The clearest evidence of this decline is the Hui cemetery in Liuzhangli. “For the past five decades the Chinese Muslim Association never gave proper attention to the cemetery” says the Professor. “And now Taipei City Government is threatening to take back the land.” Part of the problem is that many of the cemetery’s graves are those of KMT soldiers that came from the Mainland alone. The ones who did not marry a benshengren (local Taiwanese) wife had no family in Taiwan to upkeep their grave. A lot of the graves have now become unknown graves, and so the rights to the land and the responsibility for their upkeep is unclear.

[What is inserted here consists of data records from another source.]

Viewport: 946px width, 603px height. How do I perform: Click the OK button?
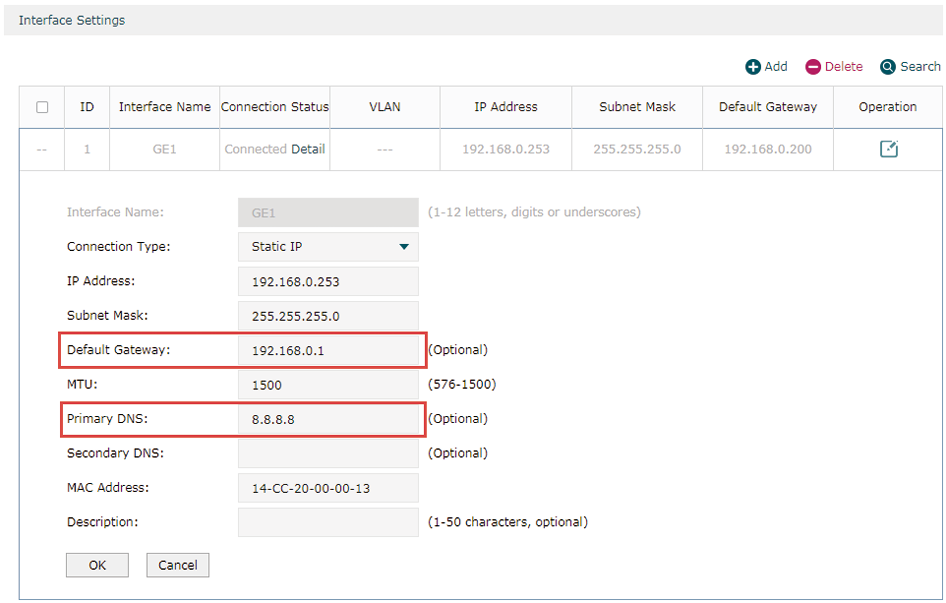tap(97, 565)
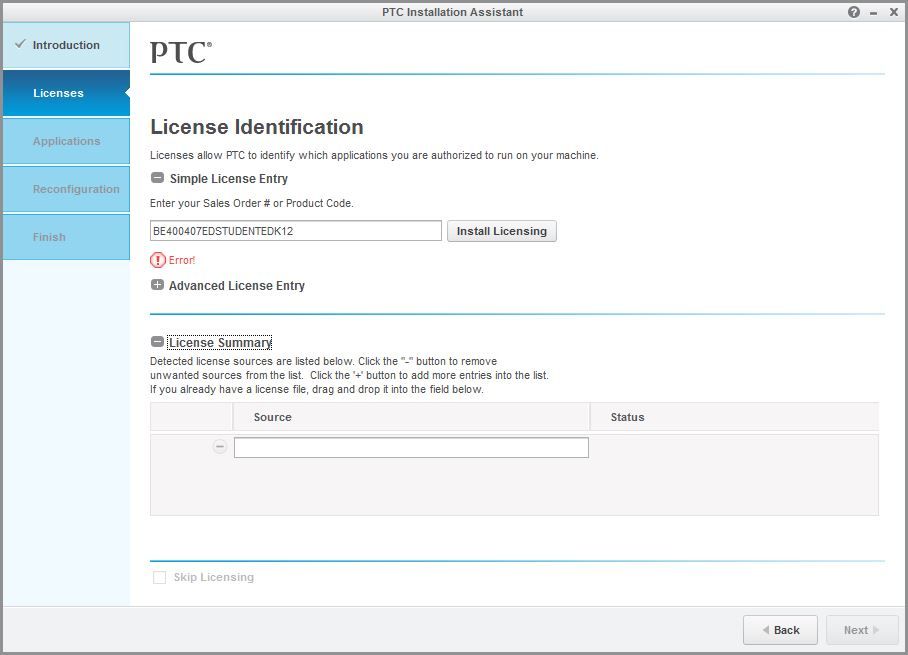Collapse the License Summary section
This screenshot has width=908, height=655.
tap(157, 342)
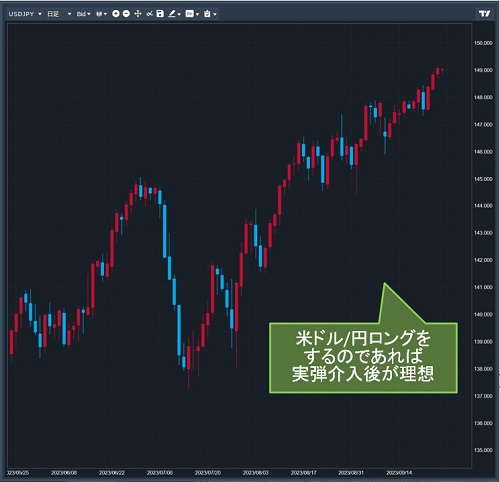500x482 pixels.
Task: Save chart with floppy disk icon
Action: pos(160,14)
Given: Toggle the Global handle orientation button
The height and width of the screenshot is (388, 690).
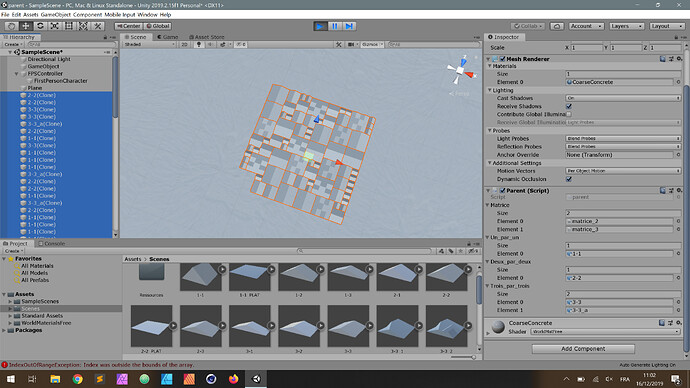Looking at the screenshot, I should (x=158, y=26).
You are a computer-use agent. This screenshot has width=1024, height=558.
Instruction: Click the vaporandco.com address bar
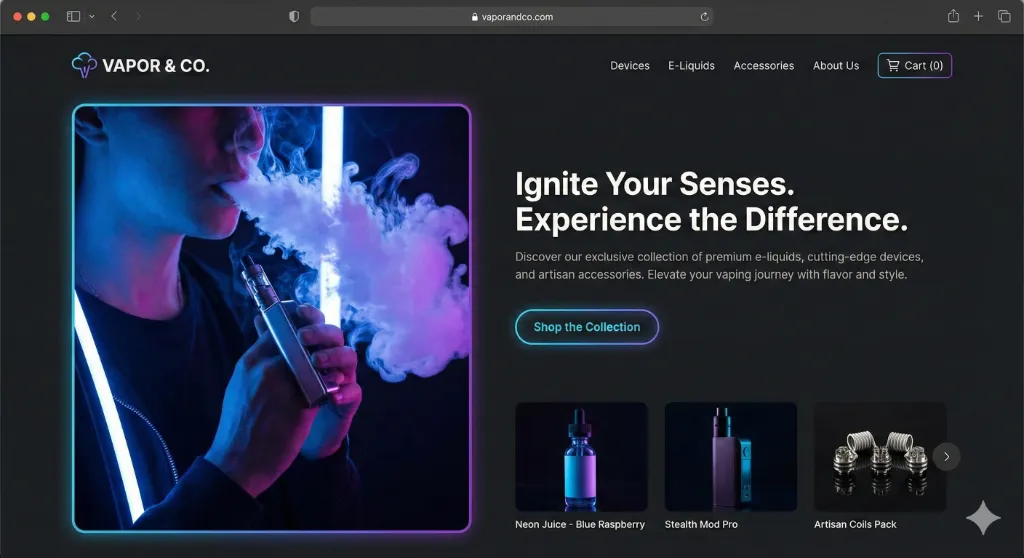(512, 17)
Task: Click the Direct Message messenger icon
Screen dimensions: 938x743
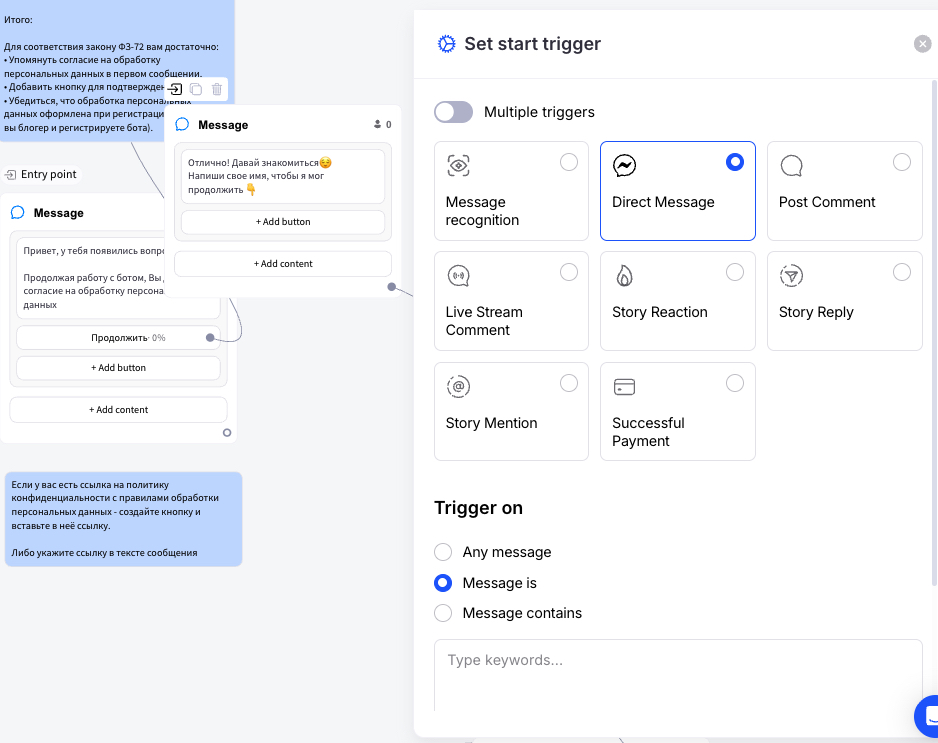Action: coord(625,166)
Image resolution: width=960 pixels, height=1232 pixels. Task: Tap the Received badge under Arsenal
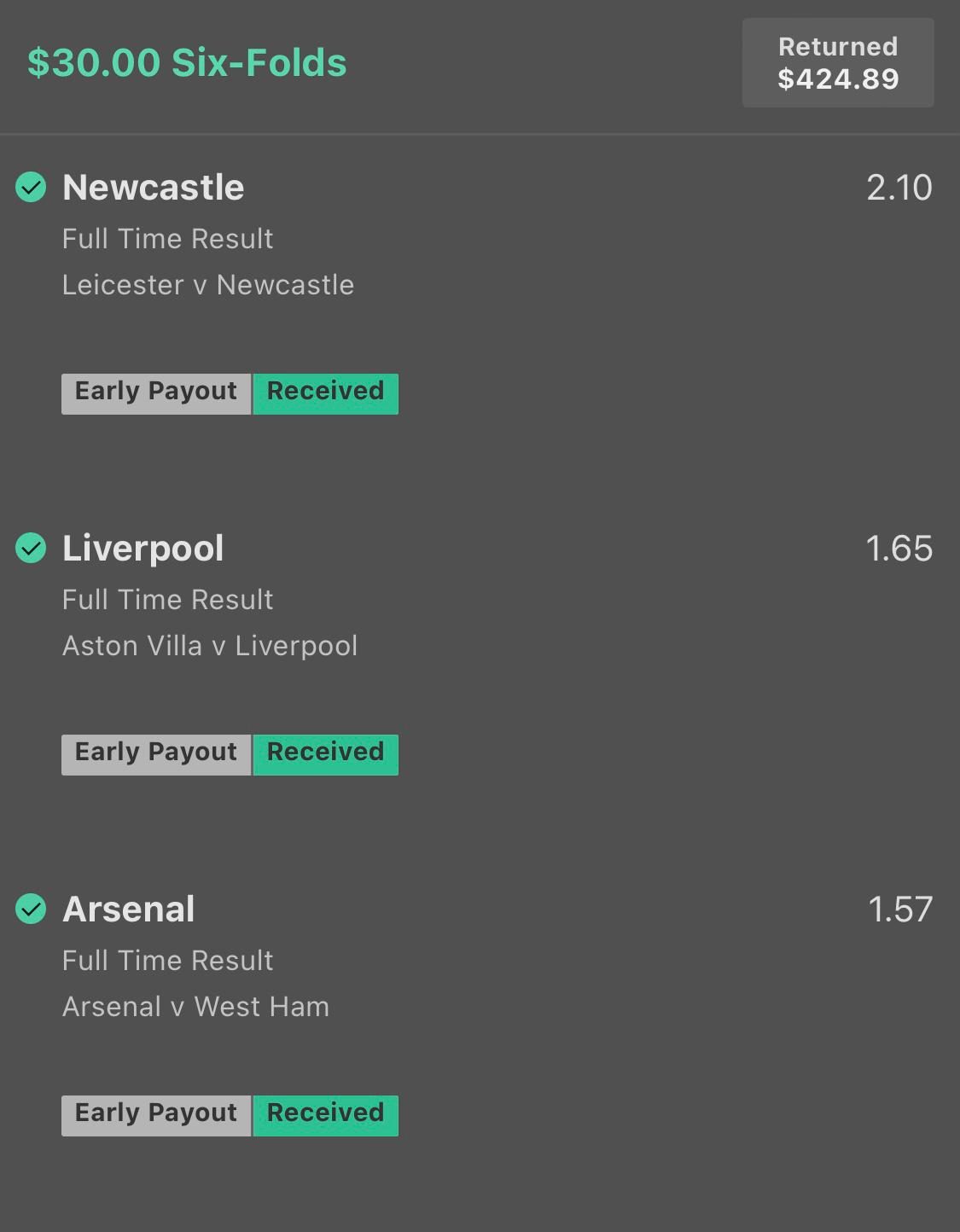click(326, 1116)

As for the grave of General Bai, it has simply been forgotten. General Bai is known as a key strategist and confidante of Chiang Kai-shek in the war with Japan. However, his role in the Hui community and promotion of Islamic education has been completely overlooked. Even General Bai’s son, the novelist Bai (or Pai) Hsein-yung, like many of Bai’s children, turned away from Islam. “The young generation (of Hui) have no idea about General Bai” says the professor, as we flick through family photos of the Bai family. “Even back then, see how secular they were, so sinicized.”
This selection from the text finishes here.